At the other end of the spectrum, earlier this year I talked to an advisor who had a troubling experience. He invited clients to a catered lunch in his boardroom to meet with a money manager from a well-known firm. Initially he targeted only his top clients – as the date drew nearer and few responded, he opened this up to all his clients. The day before he was on the phone pleading with clients to come out so he wouldn’t be embarrassed.
A big part of the problem is that advisors underestimate how busy their clients are and the extent to which they have access to other sources of information. Sometimes advisors don’t provide sufficient notice or fail to effectively sell the benefits of attending. And in large cities, other factors such as traffic and parking can be significant hurdles.
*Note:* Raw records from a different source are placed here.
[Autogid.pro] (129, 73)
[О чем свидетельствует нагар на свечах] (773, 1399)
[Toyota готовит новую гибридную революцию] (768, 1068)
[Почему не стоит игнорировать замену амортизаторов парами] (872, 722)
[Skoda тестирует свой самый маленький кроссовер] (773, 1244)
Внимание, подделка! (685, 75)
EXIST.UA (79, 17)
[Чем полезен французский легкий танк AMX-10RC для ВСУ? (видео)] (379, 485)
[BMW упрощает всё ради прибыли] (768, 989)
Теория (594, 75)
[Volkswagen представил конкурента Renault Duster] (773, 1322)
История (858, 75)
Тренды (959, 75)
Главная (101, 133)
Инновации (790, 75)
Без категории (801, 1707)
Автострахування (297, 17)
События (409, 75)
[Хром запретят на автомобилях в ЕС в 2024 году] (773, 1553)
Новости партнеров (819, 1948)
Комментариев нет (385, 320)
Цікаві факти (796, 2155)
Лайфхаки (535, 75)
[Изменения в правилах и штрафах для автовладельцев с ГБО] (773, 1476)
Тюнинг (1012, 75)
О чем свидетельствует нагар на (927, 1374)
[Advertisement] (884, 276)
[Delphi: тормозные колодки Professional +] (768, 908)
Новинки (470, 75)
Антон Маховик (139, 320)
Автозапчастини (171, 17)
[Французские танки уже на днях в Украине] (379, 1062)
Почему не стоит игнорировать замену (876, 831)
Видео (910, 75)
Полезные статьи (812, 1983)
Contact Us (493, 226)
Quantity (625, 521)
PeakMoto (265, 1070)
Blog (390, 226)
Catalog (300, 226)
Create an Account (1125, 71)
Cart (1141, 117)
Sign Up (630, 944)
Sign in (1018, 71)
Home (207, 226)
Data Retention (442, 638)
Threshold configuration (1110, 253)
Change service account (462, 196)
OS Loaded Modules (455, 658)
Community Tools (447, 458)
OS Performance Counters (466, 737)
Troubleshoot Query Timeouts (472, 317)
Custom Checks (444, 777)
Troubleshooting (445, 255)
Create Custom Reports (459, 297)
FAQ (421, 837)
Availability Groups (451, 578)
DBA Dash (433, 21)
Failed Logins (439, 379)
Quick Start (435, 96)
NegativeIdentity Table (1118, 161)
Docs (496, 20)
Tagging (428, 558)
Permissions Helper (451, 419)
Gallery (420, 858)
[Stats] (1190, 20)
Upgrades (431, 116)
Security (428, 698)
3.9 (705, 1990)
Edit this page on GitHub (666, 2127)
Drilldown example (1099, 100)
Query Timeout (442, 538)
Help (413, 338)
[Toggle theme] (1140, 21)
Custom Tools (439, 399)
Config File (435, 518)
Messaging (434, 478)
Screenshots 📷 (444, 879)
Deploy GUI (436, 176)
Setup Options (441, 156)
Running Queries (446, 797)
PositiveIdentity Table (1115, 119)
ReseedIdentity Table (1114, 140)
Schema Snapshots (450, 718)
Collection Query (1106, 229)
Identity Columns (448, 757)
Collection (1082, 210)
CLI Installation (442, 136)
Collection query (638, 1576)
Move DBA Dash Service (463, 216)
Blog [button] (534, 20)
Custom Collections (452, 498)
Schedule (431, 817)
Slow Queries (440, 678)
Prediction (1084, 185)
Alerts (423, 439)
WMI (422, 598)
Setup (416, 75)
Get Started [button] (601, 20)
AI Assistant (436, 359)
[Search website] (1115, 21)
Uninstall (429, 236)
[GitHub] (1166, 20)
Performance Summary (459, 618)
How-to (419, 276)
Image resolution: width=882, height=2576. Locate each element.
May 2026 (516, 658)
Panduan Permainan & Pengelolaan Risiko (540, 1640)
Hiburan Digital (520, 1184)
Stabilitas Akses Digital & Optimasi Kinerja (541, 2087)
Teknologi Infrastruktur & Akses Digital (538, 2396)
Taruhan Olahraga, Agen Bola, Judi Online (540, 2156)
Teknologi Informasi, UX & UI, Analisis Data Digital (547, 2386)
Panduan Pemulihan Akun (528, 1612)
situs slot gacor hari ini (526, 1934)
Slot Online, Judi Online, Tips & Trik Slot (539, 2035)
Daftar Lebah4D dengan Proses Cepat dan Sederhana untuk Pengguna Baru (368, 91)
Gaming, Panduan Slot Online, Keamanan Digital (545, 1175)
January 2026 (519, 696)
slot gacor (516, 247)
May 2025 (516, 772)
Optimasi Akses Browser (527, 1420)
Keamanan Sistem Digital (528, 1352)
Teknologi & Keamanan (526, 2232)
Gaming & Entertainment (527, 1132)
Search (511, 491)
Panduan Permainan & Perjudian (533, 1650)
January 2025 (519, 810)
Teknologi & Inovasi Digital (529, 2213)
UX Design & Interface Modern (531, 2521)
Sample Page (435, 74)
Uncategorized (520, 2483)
The key to overcoming these obstacles is to get all the elements that motivate clients working so that you end up with a compelling event – and then tell the story in a convincing fashion.
Stopping the downward spiral
Let’s go back to the advisor who doubled attendance. Based in Toronto, he has hosted a mid-January evening event since the mid-nineties.
The evening is designed to provide a recap of the economy and stock market in the previous year as well as an outlook for the year ahead. It starts at 7:30 and normally consists of three 20-minute presentations, with 10 minutes for questions after each talk:
- An economist from his firm or a local university starts by providing a big picture summary.
- Next is a partner from one of the major accounting or law firms with tax or estate planning tips, focusing on new ideas that can save clients money.
- The advisor closes with a summary of market performance in the past year and his views for the period ahead.
Historically, this event was held at a downtown hotel, with coffee and dessert from 7 to 7:30 as well as after the presentations. The advisor pointed to three reasons for the January timing.
First, it’s just before clients receive their year-end statements, so after difficult years he’s able to pre-empt concerns about performance and also communicates that he is facing bad news head-on. Next, he gets face time with smaller clients who he won’t be able to see until March or April. Finally, in his experience, except for retirees who are south for the winter, January is the one time of the year that clients are most likely to have their evenings free – provided of course that the weather cooperates (and so far he’s been lucky in this regard).
Despite this, turnout has been steadily declining. The first year he did this – 15 years ago – over 300 people showed up and latecomers ended up standing at the back of the room. (Remember, there was a huge novelty factor at work and this was also before the days of the internet, when information was much harder to come by.)
He’s never matched that initial success. In fact, the past few years he’s struggled to get 100 clients out and last fall considered cancelling the event – until one of his larger clients remarked over lunch that he looks forward to that January evening each year.
As a result, he decided to go ahead for one more year – but resolved to rethink every aspect of the evening. He also set a goal of 150 clients to justify continuing and made two changes to try to make that happen.